No wonder we have so many refugees at our door.
Except there’s one hitch: All of these headlines are very old. The first is from 1987, the last from 2007. And yet, over those two decades, we never saw anything like what we are seeing today.
Something else is going on. To be sure, this doesn’t mean that the children at the border aren’t fleeing horrible conditions, violence, and poverty. But horrible conditions are not exactly new to Central America.
In other words, the new variable isn’t what’s happening down there, it’s what’s happened up here.

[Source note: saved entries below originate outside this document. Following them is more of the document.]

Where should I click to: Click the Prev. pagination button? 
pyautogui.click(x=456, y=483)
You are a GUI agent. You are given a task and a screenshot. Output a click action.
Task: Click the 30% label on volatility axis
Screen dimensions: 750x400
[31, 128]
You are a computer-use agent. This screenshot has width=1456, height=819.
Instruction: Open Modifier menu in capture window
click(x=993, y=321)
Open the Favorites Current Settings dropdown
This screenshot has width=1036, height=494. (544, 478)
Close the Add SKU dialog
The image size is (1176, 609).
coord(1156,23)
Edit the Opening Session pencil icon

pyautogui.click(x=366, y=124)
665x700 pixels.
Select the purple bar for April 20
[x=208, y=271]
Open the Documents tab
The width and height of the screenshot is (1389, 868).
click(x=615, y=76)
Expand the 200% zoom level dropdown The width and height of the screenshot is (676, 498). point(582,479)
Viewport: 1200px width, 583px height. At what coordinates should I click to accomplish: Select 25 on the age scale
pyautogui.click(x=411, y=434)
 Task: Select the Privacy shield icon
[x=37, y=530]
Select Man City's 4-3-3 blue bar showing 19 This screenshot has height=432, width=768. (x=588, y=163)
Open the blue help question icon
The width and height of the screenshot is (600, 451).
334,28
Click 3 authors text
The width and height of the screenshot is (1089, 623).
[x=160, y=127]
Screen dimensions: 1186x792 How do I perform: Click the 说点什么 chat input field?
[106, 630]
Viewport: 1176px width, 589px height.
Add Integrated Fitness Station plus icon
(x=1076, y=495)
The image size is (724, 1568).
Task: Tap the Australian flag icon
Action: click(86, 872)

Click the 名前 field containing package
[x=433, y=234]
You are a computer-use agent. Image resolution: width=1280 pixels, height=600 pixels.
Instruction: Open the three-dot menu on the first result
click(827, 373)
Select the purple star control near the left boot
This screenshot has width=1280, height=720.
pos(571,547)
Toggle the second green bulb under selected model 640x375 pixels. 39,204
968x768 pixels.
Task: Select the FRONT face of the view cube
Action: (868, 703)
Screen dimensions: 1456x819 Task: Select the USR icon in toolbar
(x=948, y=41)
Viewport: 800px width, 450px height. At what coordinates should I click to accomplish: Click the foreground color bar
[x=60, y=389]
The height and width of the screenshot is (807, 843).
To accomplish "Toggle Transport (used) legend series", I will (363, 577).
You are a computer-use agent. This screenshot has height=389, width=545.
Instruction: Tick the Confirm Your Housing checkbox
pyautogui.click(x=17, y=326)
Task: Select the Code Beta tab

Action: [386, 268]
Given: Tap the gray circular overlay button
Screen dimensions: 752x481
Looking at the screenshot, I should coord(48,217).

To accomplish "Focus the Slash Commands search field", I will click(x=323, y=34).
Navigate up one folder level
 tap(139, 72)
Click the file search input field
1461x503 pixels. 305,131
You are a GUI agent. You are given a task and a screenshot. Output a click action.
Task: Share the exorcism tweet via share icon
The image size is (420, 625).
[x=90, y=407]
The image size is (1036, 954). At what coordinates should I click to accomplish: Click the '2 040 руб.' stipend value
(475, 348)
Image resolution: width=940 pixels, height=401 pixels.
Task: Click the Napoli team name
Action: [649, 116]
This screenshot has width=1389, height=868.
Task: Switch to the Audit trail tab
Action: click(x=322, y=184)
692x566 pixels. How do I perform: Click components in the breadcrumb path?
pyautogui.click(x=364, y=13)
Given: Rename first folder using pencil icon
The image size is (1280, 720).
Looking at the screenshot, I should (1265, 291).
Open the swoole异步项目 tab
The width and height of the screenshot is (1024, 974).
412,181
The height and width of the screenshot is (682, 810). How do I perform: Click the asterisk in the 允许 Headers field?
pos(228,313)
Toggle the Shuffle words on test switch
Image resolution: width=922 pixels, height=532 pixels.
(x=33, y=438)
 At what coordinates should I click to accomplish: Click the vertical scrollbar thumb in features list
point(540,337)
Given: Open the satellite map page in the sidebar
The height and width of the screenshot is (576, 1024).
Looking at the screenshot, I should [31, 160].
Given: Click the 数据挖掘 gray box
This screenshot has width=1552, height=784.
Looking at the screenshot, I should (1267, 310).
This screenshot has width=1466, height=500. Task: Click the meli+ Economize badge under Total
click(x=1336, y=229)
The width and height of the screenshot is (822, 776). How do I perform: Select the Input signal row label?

President Obama has gotten a lot of grief from his base for being the “deporter-in-chief.” But the basis for this charge is rooted in some statistical sleight of hand that he uses on the stump to show that he’s tough on illegal immigration. President Obama likes to claim that he’s deported a lot of people. But he hasn’t. What he’s done is count people caught and turned around at the border as “deportations.” If previous administrations had counted thwarted illegal immigrants that way, Obama’s number of “deportations” from the border would likely still be much lower than that of other recent presidents. Meanwhile, as the Los Angeles Times reported in April, “expulsions of people who are settled and working in the United States have fallen steadily since his first year in office, and are down more than 40 percent since 2009.”
“If you are a run-of-the-mill immigrant here illegally, your odds of getting deported are close to zero — it’s just highly unlikely to happen,” John Sandweg, the former acting head of Immigrations and Customs Enforcement (ICE), told the Times.